Fit a Classification Tree

In our code for analyzing the spam data, I utilized the tree package, which differs from the rpart package we employed for [regression trees]. It’s worth noting that rpart can also be utilized for classification tasks. I encourage you to explore the rpart package yourself.

library(tree)

First, we fit a large classification tree on the Spam Data. You can use the summary function to obtain some summary information about the tree and understand the outputs it returns.

library(tree)
spam.tr=tree(Y~., spam[-test.id,], mindev=0.005, minsize=2); # Grow a BIG tree
summary(spam.tr)
## 
## Classification tree:
## tree(formula = Y ~ ., data = spam[-test.id, ], mindev = 0.005, 
##     minsize = 2)
## Variables actually used in tree construction:
##  [1] "Cdollar"    "Wremove"    "Cexclam"    "Whp"        "CAPlongest"
##  [6] "Wfree"      "Wour"       "W1999"      "Wedu"       "W650"      
## [11] "CAPave"     "Wbusiness"  "W85"        "Wpm"        "Wgeorge"   
## [16] "Wmeeting"   "Wemail"    
## Number of terminal nodes:  24 
## Residual mean deviance:  0.3669 = 1342 / 3657 
## Misclassification error rate: 0.06031 = 222 / 3681
#spam.tr

For example, let’s delve into how the ‘df’ and ‘deviance’ are computed.

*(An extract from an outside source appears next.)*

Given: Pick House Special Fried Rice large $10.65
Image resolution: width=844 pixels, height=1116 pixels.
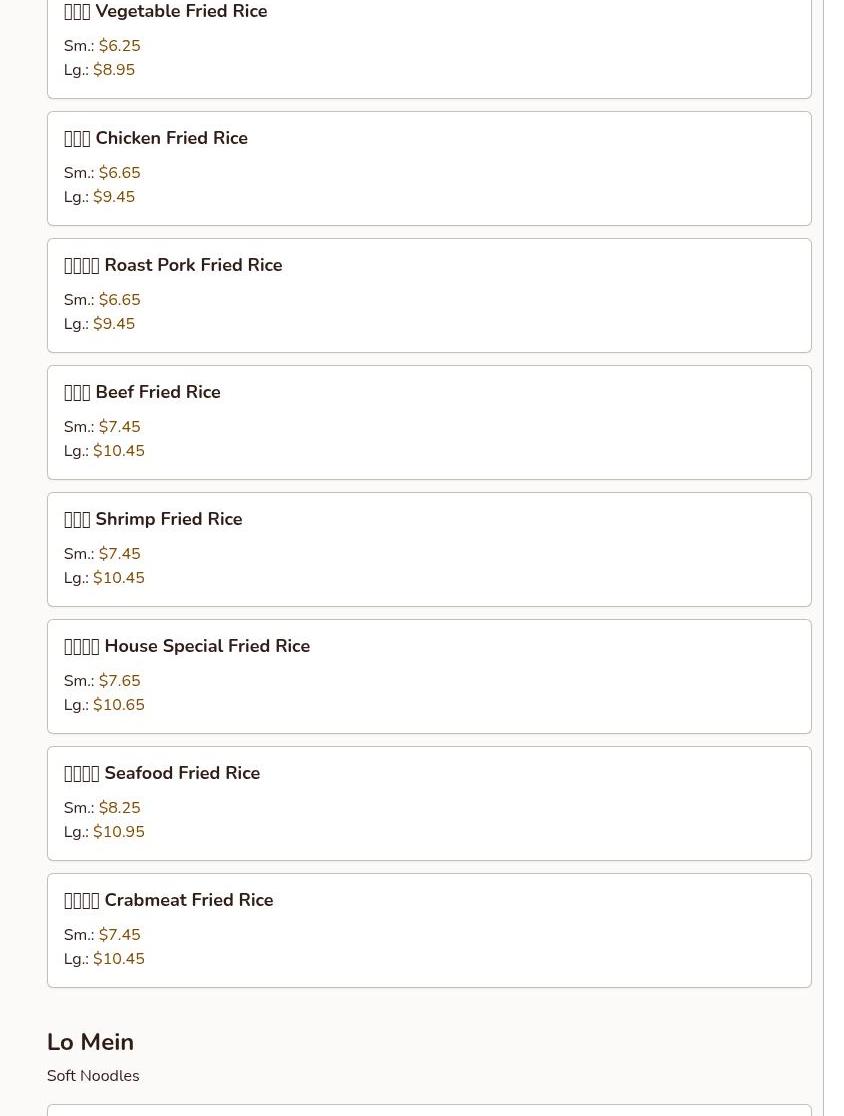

leaf.nodes is a 26-by-6 matrix, where each row represents a leaf node. The column ‘n’ denotes the number of training samples in that node.

myout=spam.tr$frame
leaf.nodes = myout[myout$var == "<leaf>",]
head(leaf.nodes)
dim(leaf.nodes)

To illustrate, the sum of the ‘n’ column should be equal to the size of the training dataset.

c(sum(leaf.nodes$n), nrow(spam) - length(test.id))

The number of leaf nodes is the same as the number of parameters. Therefore, the degrees of freedom (‘df’) are equal to the size of the training samples minus the number of leaf nodes.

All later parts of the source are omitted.